Duplicate the part of the article on the Fed and asset prices that starts with "FIRST, A LITTLE" and goes on through "is economically unrecognizable.".

═════ Article

FIRST, A LITTLE BACKGROUND LEADING TO THE FRAUD


In 2007 the entirely predictable fuel of consumer debt ran out as the 25-54yr old US population (and likewise for advanced economies globally) peaked and began declining while the 55+ and 65+ populations skyrocketed.  The indebted younger segment didn't have the size, the income, the savings, or credit worthiness to buy up the older generations assets.  The older set (along with large banks) with little money but significant assets found the value of those assets falling precipitously.  To allow banks and older asset holders to enjoy their move into liquidation mode, the Fed stepped in to artificially raise asset prices via QE and at least 20 different acronyms.  This is when the Fed and federal government took over with the clear intent to maintain asset values.  The nation since is economically unrecognizable.


So, as the fuel of consumerist credit excess was exhausted, the engines flamed out.  We began a government debt binge attempting to postpone and substitute whom would be left holding the inevitable crash.  But we as passengers were told to trust the information provided by our government, Wall St., and the media...information which proclaimed green shoots, recovery, and America was still on track for a "better" destination. 


However, opening ones eyes and parsing the data shows the ground is fast approaching and the crafts nose is down but the landing gear aren't...a very bad outcome is imminent.  The strange and un-market like movements of "markets" highlights the difficulty of maintaining fraudulent valuations vs. increasingly negative economic reality.  The options rapidly approaching are either a crash of epic proportions and implications or an equally negative outcome of some statist market takeover or market holiday where prices are essentially politically set.

══════════
═════ Dataset extract

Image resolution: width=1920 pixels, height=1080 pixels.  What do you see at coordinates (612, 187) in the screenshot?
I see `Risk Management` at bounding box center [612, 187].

══════════

# Answer to the exercise:
FIRST, A LITTLE BACKGROUND LEADING TO THE FRAUD


In 2007 the entirely predictable fuel of consumer debt ran out as the 25-54yr old US population (and likewise for advanced economies globally) peaked and began declining while the 55+ and 65+ populations skyrocketed.  The indebted younger segment didn't have the size, the income, the savings, or credit worthiness to buy up the older generations assets.  The older set (along with large banks) with little money but significant assets found the value of those assets falling precipitously.  To allow banks and older asset holders to enjoy their move into liquidation mode, the Fed stepped in to artificially raise asset prices via QE and at least 20 different acronyms.  This is when the Fed and federal government took over with the clear intent to maintain asset values.  The nation since is economically unrecognizable.